The Omics revolution has brought forward significant advancements in research methodologies in general molecular biology as well as clinical translational research. Whereas “candidate gene” approaches dominated in the past, naturally being hypothesis driven, explorative analysis became amenable by utilizing high-throughput approaches capable of analyzing significant fractions of genomes, or substantial parts of the protein coding transcripts, proteins, and metabolites. However, similar to some disillusion regarding the immediate insights or even clinical consequences of getting hold of the first human genome sequences also Omics profiling has seen its bottlenecks. Major shortcomings include the pending completion of molecular catalogues for a human cell (with protein coding transcripts in the continuum of genomic stretches eventually transcribed as example), the fact of analyzing snapshots instead of time series rendering the description of cellular processes still significantly underdetermined with respect to quantitative modeling, and finally also conceptual and methodological limitations on the analysis side, the latter mainly hampering an integration of statistical procedures with biological concepts.

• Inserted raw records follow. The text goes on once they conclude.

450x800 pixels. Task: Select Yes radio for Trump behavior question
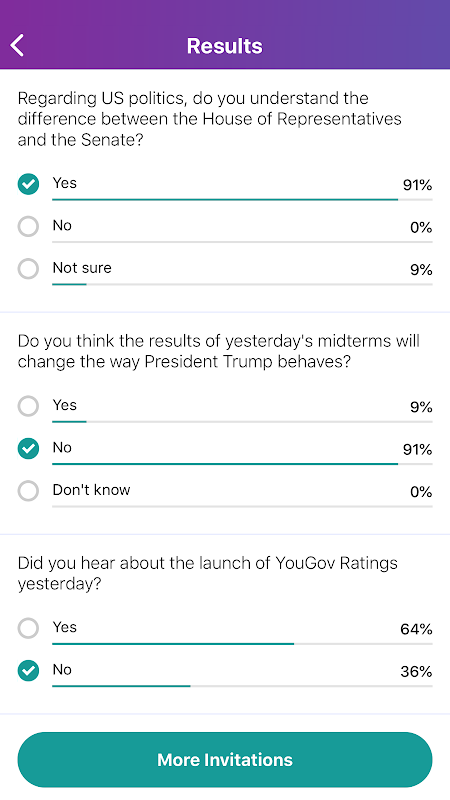coord(28,406)
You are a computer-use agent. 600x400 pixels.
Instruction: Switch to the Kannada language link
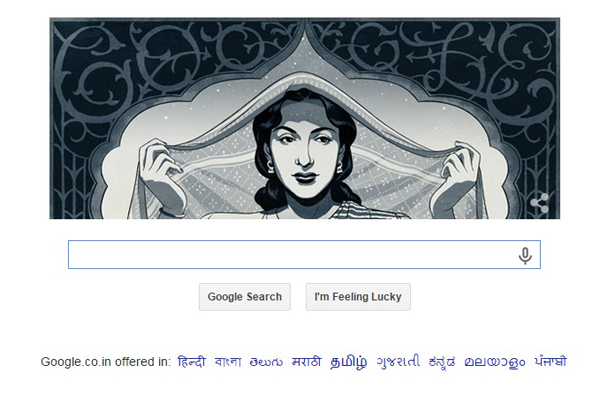coord(442,362)
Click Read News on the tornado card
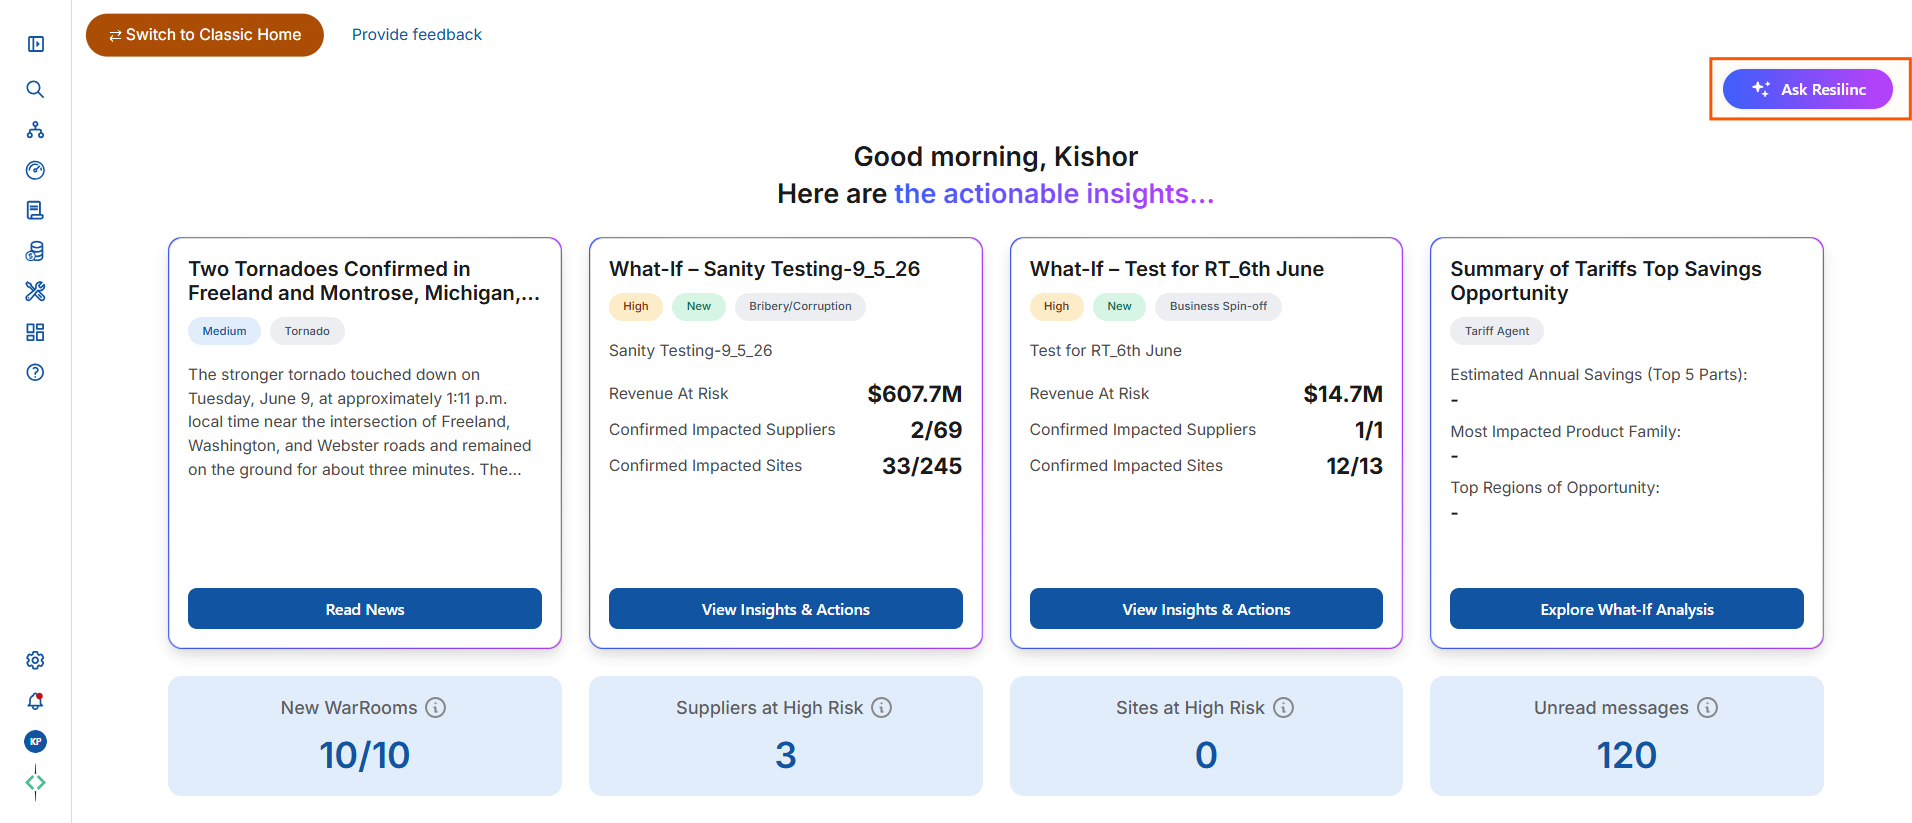The image size is (1912, 823). pyautogui.click(x=365, y=609)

Nevertheless, translational clinical research has seen a significant boost in the course of emerging Omics, bringing forward further insights into disease pathophysiology, delineation of novel biomarker candidates and profiles, subsequently supporting tailored medication regimes. On this ground of growing data on specific diseases also the analysis side has experienced conceptual advancements. Specifically integration aspects have been in focus, even bringing forward novel scientific disciplines as Systems Biology (Hood, 2004) and Systems Medicine (Auffray, 2009). Here the assumption is that a broad scale integration of clinical and molecular data space results in detailed models of diseases, in turn providing biomarkers and therapy targets being causally linked to a disease. Such biomarkers, frequently being multimarker profiles, may then be used for supporting patient characterization beyond the classical clinical data space, which in turn is considered as supportive for evidence-based decisions on patient specific therapy in case multiple regimes are available (Friend, 2011). In the advent of these developments the term “personalized medicine” and “stratified medicine” became en vogue (Trusheim, 2007), in one part based on emerging insights regarding the molecular heterogeneity of diseases which on the clinical level are considered as homogeneous phenotype, and secondly also driven by the increasing therapy options for a number of major diseases. Here the assumption is that integrating clinical and molecular (biomarker) profiles serve for identification of specific patient cohorts (strata) for which therapy can be specifically optimized. Such approach may be in particular of relevance for complex disease etiologies as chronic kidney disease in the context of diabetes and hypertension (Fechete, 2011).

In this work we present a concept on the level of a data graph for integrating the clinical phenotype data space and a biomarker profile-centered molecular data space encoded as molecular functional units, resulting in the delineation of patient strata reconciling both, patient specific clinical as well as molecular characteristics.